Co-author Prof Nick Graham, from Lancaster University, said: “Across the world coral reefs are severely degraded by climate change, the pervasive impacts of poor water quality, and heavy fishing pressure. Our findings provide important insights on how fish communities can be improved, even on the reefs where they are sought.”

Dr Barnes and her team interviewed 648 fishermen and women and gathered underwater visual data of reef conditions across five coral reef fishing communities in Kenya.

They found that in the places where fishermen communicated with their competitors about the fishing gear they used, locations for hunting, and fishing rules, there were more fish in the sea—and of higher quality.

Co-author Dr Jack Kittinger, Senior Director at Conservation International’s Center for Oceans, said this is likely because such cooperative relationships among those who compete for a shared resource—such as fish—create opportunities to engage in mutually beneficial activities. These relationships also help build trust, and can enable people to develop a shared commitment to managing resources sustainably.

“This is why communication is so critical,” said Dr Kittinger. “Developing sustained commitments, such as agreements on rules and setting up conflict resolution mechanisms, are key to the local management of reefs.”

“The study demonstrates that the positive effect of communication does not necessarily appear when just anyone in a fishing community communicates – this only applies to fishers competing over the same fish species,” saidco-author Dr Örjan Bodin, from the Stockholm Resilience Centre at Stockholm University.

The study advances a framework that can be applied to other complex environmental problems, where environmental conditions depend on the relationships between people and nature.

Co-author Dr Orou Gaoue, from the University of Tennessee Knoxville, emphasised the broad appeal of the results.

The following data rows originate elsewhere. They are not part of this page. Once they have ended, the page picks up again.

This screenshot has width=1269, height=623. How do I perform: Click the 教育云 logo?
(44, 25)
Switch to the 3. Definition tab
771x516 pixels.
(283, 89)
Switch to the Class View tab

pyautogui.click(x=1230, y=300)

“Although this study is on coral reefs, the results are also relevant for terrestrial ecosystems where, in the absence of cooperation, competition for non-timber forest products can quickly lead to depletion even when locals have detailed ecological knowledge of their environment.”

“Environmental problems are messy,” explained Dr. Barnes. “They often involve multiple, interconnected resources and a lot of different people—each with their own unique relationship to nature.

“Understanding who should cooperate with whom in different contexts and to address different types of environmental problems is thus becoming increasingly important,” she says.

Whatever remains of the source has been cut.